— COLUMN / Region
Aichi — Japan's Sake Heartland Beyond Nada and Fushimi
Home of hatsu-shibori culture, mirin production, and some of Japan's most distinctive local sake styles — Aichi's sake identity is shaped by fermented food culture at every level.
2026年3月5日
Aichi Prefecture — the industrial heartland of Japan, home of Toyota and pachinko and the densest concentration of manufacturing industry on the archipelago — is not the first place sake travelers think to visit. This is their loss.
A Fermentation Culture Running Deep
Aichi’s food culture is built on fermented things: hatcho miso (fermented for two or three years in enormous wooden vats), tamari soy sauce (the thick, rich predecessor to modern soy sauce), mirin (sweet sake), and rice vinegar. This deep fermentation culture has shaped the local palate over centuries, producing consumers who value depth and richness over delicacy and fragrance — and a local sake tradition that reflects this.
Mirin and Sake
Aichi is Japan’s primary mirin-producing region. Mirin — sweet sake made with high-proportion koji, producing a syrupy, richly sweet fermented liquid — is used throughout Japanese cuisine as a seasoning. Understanding mirin’s place in Aichi’s food economy explains something about the local relationship to sweetness in fermented beverages and why the local sake tradition tends toward the full-bodied and umami-forward.
Key Breweries
Azuma Ichi (Sugiyama Jozo): An older brewery in Aichi with a commitment to traditional methods and a style that reflects the region’s preference for robust character.
Hourai (Watanabe Sake Brewery): In the forested mountains of Gifu, just across the border from Aichi, this brewery produces sake of the Hida style — full-bodied, suited to the rich mountain cuisine and the cold winters of interior Japan.

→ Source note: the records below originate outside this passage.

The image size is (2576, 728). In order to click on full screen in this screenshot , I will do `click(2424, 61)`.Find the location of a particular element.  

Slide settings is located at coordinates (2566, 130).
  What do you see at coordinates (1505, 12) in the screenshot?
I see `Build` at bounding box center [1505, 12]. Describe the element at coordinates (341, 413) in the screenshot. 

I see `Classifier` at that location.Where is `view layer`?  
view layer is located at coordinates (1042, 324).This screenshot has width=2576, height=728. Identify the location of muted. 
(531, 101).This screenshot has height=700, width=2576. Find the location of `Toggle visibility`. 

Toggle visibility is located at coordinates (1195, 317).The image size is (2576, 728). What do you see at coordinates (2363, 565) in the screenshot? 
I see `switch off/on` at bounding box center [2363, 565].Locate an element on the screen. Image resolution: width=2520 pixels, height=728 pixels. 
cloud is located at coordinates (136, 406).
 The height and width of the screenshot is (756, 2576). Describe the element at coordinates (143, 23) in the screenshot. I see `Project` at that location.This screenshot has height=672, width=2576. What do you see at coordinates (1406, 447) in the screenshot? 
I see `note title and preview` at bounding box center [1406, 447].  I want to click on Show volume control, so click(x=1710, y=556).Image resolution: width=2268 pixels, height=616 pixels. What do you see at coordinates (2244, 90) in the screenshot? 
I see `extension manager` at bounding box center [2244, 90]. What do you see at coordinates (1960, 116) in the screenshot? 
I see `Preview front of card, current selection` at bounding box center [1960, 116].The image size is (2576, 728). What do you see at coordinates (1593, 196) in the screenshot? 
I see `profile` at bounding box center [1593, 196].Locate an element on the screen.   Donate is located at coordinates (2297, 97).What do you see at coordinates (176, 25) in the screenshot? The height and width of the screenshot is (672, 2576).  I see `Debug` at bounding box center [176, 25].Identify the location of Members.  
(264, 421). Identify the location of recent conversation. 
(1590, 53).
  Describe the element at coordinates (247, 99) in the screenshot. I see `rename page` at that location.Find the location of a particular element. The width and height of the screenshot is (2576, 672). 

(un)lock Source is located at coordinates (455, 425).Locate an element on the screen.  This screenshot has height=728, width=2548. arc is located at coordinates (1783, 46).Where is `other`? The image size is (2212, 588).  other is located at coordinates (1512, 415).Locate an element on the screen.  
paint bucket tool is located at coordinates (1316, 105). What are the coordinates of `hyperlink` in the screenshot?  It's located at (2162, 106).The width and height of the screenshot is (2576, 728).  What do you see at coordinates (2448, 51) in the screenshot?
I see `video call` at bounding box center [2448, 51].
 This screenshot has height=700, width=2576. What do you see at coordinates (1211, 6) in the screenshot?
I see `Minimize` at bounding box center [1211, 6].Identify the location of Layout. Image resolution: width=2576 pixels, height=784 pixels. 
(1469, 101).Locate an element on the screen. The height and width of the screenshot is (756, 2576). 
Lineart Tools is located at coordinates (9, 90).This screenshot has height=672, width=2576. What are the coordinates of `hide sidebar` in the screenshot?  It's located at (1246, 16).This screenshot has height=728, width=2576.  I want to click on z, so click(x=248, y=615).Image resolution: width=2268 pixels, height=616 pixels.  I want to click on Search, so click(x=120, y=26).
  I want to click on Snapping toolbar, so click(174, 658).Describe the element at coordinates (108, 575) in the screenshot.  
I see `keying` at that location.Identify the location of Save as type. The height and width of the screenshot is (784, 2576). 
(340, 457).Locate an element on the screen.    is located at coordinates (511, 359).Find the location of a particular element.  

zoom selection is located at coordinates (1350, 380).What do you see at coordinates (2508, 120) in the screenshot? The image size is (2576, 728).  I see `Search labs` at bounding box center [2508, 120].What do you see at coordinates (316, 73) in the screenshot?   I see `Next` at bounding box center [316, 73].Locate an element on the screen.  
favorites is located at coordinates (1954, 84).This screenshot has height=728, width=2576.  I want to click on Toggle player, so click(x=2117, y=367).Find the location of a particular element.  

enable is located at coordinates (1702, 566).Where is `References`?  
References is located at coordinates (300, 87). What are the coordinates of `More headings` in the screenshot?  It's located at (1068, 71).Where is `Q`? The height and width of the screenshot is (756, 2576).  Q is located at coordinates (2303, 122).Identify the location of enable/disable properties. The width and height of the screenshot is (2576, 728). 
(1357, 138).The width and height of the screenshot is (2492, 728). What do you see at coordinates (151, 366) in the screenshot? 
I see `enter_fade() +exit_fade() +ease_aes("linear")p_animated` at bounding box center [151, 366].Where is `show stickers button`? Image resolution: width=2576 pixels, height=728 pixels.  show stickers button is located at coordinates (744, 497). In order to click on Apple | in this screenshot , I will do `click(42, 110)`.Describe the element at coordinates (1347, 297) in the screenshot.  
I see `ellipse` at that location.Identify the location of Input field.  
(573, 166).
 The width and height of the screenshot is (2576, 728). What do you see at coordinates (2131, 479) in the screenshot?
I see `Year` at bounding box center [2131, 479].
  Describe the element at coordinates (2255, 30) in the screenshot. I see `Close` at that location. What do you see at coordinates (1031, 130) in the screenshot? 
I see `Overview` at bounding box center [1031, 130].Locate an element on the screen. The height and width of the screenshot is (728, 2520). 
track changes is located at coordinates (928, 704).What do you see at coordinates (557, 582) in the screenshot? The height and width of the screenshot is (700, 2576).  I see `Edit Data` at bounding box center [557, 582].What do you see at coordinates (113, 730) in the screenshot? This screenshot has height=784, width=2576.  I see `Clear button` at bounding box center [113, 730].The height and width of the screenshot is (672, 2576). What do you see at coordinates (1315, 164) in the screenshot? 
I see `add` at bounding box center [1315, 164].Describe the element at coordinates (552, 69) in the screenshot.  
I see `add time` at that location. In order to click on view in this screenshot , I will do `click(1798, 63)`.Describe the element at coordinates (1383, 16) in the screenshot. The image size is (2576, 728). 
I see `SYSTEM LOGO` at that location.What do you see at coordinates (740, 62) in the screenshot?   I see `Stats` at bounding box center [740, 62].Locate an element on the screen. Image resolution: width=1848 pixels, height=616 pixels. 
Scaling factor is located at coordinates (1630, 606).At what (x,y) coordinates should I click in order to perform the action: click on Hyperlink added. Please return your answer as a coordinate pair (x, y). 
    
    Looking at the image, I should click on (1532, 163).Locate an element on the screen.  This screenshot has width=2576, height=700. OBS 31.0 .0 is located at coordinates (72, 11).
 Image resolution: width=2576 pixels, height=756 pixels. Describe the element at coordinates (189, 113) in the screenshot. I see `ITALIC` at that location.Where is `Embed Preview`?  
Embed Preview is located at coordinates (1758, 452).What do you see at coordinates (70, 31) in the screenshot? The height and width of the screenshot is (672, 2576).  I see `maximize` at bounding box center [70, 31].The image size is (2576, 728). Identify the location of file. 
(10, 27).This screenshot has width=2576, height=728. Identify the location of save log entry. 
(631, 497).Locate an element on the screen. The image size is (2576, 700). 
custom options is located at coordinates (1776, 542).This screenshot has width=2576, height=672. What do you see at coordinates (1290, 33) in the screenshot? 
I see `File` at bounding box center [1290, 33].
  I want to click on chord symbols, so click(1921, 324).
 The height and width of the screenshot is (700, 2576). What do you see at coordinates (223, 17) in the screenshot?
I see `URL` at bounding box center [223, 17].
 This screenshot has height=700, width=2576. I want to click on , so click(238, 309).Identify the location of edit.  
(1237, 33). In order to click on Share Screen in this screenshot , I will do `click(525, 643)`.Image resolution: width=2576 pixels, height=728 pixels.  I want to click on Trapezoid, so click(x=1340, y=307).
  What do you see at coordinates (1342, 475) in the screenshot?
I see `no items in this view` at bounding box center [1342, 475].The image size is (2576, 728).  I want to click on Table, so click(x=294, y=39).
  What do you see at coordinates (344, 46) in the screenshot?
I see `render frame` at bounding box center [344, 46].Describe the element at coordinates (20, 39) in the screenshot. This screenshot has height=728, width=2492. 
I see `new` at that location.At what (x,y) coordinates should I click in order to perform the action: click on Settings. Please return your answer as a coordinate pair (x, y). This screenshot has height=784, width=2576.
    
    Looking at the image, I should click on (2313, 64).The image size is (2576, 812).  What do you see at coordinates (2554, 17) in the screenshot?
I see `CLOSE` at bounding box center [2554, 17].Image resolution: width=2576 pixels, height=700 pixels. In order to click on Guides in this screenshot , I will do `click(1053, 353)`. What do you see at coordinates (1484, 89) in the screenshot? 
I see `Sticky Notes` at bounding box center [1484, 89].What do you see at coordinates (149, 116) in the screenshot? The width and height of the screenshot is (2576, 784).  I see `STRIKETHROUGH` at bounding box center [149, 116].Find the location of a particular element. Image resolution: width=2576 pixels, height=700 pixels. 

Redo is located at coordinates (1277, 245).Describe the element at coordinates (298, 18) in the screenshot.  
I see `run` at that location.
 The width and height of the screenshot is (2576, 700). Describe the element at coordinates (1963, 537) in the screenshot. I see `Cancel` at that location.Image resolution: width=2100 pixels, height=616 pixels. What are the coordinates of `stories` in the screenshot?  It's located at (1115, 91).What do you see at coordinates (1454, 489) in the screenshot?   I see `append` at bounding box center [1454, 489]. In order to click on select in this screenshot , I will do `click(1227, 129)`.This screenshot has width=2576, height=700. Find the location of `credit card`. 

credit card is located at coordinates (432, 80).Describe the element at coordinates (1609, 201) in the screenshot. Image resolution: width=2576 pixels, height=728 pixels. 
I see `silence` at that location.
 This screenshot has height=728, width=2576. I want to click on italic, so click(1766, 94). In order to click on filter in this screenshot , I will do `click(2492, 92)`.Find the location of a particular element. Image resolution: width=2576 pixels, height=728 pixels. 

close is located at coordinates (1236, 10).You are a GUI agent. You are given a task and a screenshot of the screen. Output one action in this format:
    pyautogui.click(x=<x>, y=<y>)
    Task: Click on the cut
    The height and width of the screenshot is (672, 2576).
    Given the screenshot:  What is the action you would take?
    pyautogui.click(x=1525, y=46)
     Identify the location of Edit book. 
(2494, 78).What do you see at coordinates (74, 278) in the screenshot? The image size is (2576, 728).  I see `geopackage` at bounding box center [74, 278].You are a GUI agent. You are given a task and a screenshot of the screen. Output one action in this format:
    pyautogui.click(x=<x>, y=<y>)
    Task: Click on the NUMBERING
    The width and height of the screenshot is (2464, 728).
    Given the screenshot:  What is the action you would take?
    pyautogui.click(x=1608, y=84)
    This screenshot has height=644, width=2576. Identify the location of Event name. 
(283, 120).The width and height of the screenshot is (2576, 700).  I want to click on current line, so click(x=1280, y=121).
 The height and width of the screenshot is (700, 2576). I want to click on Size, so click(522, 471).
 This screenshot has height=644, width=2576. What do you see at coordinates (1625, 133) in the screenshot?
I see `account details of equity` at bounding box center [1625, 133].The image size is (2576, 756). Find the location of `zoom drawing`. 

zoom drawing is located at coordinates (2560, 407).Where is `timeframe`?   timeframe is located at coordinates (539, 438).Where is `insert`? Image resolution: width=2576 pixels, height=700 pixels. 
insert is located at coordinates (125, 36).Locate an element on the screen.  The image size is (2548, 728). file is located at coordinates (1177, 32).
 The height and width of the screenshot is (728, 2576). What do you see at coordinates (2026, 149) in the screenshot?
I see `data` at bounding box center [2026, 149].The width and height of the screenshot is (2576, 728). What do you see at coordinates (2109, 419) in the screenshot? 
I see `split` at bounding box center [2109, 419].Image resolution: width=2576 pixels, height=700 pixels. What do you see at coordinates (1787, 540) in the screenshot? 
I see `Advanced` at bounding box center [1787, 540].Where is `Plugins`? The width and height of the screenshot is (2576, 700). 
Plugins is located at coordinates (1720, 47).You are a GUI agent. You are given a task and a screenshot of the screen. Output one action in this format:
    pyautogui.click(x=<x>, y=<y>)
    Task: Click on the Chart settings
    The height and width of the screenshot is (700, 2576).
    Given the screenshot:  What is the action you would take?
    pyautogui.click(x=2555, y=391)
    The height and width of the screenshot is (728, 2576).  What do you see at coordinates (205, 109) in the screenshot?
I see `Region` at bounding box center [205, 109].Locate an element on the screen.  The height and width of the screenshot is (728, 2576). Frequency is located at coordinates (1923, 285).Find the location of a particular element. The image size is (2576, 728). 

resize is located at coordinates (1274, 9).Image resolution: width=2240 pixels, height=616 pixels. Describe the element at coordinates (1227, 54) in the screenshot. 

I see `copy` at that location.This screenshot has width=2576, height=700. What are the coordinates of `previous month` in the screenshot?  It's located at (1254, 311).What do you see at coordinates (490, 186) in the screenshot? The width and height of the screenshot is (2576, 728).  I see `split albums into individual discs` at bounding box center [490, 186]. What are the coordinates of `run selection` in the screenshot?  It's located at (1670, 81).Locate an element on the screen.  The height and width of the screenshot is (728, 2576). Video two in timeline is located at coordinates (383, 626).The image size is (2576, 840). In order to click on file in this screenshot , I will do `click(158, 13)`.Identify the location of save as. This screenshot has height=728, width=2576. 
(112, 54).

Nagoya Food and Sake Pairing
Nagoya’s distinctive cuisine — miso-marinated pork cutlet (miso katsu), sweet dark miso soup, kishimen flat noodles — argues for sake with weight and umami depth. Nagoya food is not delicate; its sake companion should not be either. A full-body junmai, served at room temperature or warm, with miso katsu is a regional pairing that makes complete sense.